## INSTRUKSI DAN KETENTUAN
Jawab pertanyaan berikut dari teks tentang Amien Rais di bawah, dengan penomoran yang sama:
1. Jabatan apa yang pernah dipegang Amien Rais di Muhammadiyah?
2. Dalam acara apa dan pada tanggal berapa ceramahnya disampaikan?
3. Di mana transkrip ceramah itu dimuat?
━━━ TEKS HASIL EKSTRAKSI
Jakarta (voa-islam.com)
Selama ini banyak aktivis Islam menilai Amien Rais sudah tamat, sudah
gagal secara politik, terjerumus dalam pluralisme, dituduh mencari aman
di balik punggung rezim.
Tapi
sebagai kader Muhammadiyah, sebagai mantan Ketua PP Muhammadiyah,
ternyata Amien Rais masih punya taji, resistensi, dan militansi. Itu
terbukti dari isi ceramahnya yang cukup “radikal” di hadapan kader-kader Muhammadiyah Yogya, dalam acara “Rapat Kerja dan Dialog Pengkaderan” tanggal 23-24 Februari 2013.
Ceramah
yang kemudian ditranskrip itu dimuat di sebuah media internal milik
Muhammadiyah. Dalam ceramahnya Pak Amien sempat bilang, “Nah, ini cuma sekedar cerita, ini tidak boleh keluar di wartawan.” Pembaca bisa baca sendiri kira-kira apa isi ceramah itu.
━━━━━━
━━━ DATA TEREKAM
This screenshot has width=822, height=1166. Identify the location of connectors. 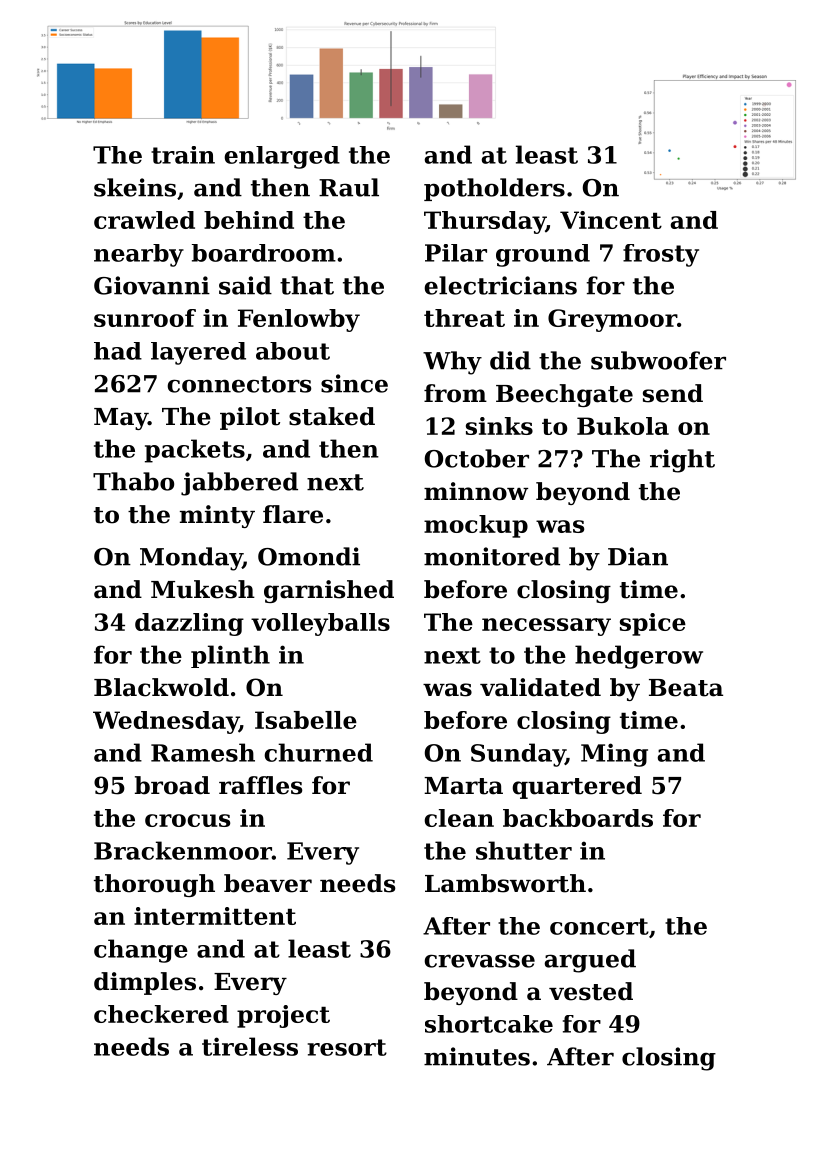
━━━━━━
## JAWABAN LENGKAP
1. Ketua PP Muhammadiyah (ia disebut sebagai mantan Ketua PP Muhammadiyah).
2. Dalam acara "Rapat Kerja dan Dialog Pengkaderan", tanggal 23-24 Februari 2013.
3. Di sebuah media internal milik Muhammadiyah.